Y el GRUPO creció tras su carisma. Un guía de lujo, afable, con humor, un líder sin estridencias. Nos daba seguridad, confianza, nos inició en una actividad que lleva décadas de formar un grupo sólido, que espera el fin de semana para unirnos en pos de una meta.
No usaba GPS, ni radios, no contaba con seguros formales, pero era sabio, observador y conocía las limitaciones de cada uno.

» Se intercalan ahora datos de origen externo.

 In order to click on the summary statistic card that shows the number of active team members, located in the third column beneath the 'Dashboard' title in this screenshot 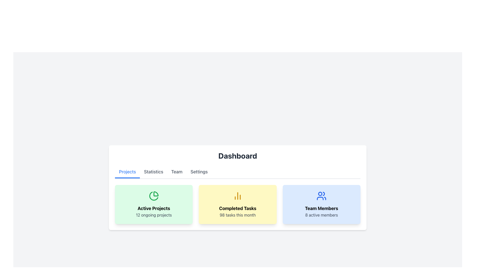, I will do `click(321, 205)`.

Abrió las sendas olvidadas, escondidas al caminante ávido de conocer la región y sus bellezas. Nos enseñó como caminar en los senderos, orientarnos, confiar en el otro. Hizo famoso el mate cocido grupal y el trabajo compartido para preparar un guiso en las salidas con campamento.
Un caballero que uso como armadura, su humildad y sabiduría para transmitir el amor por la montaña y la naturaleza. Un cerro eterniza su presencia en la cordillera “el Alfredo”, que será siempre un faro que ilumina su legado.